● GOAL OF THE EXERCISE
Reproduce only the stretch from the line containing "This screenshot has" through the line containing "pos(124,174)", changing "accomplish" to "complete" and leaving everything else unchanged. Omit the pictures from your answer.

● DATA RECORDS
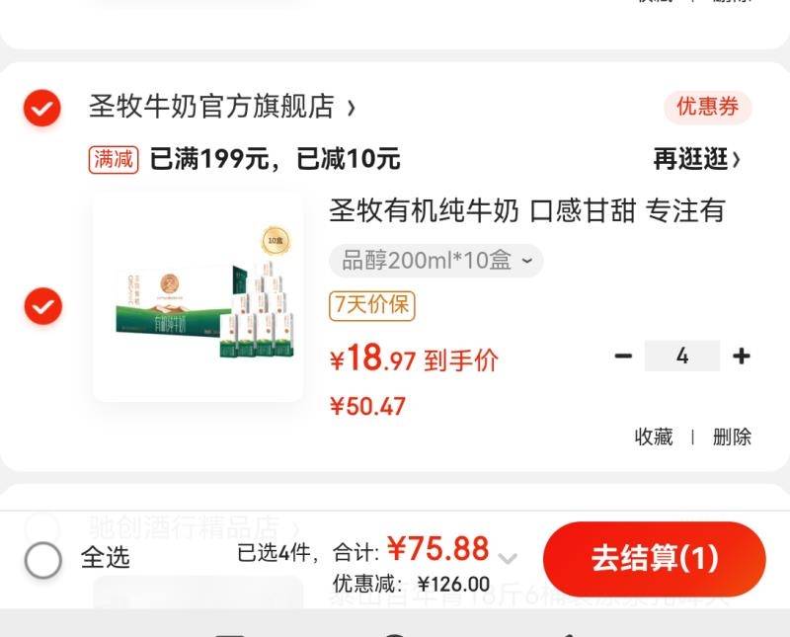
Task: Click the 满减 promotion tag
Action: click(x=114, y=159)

--

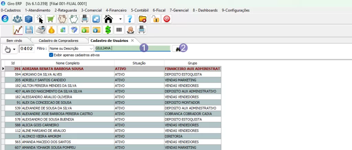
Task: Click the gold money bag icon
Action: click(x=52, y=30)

* * *

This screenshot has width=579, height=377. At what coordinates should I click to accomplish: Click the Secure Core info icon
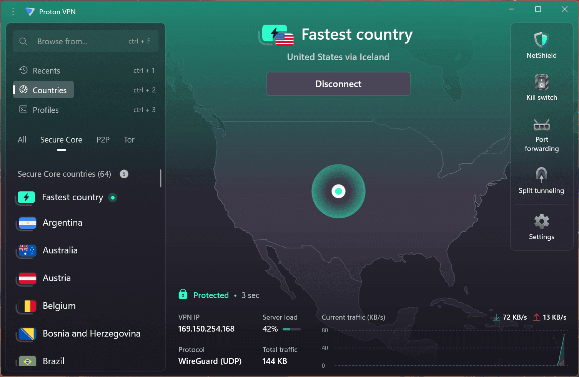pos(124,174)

● REPLY
This screenshot has width=579, height=377. At what coordinates should I click to complete: Click the Secure Core info icon
pos(124,174)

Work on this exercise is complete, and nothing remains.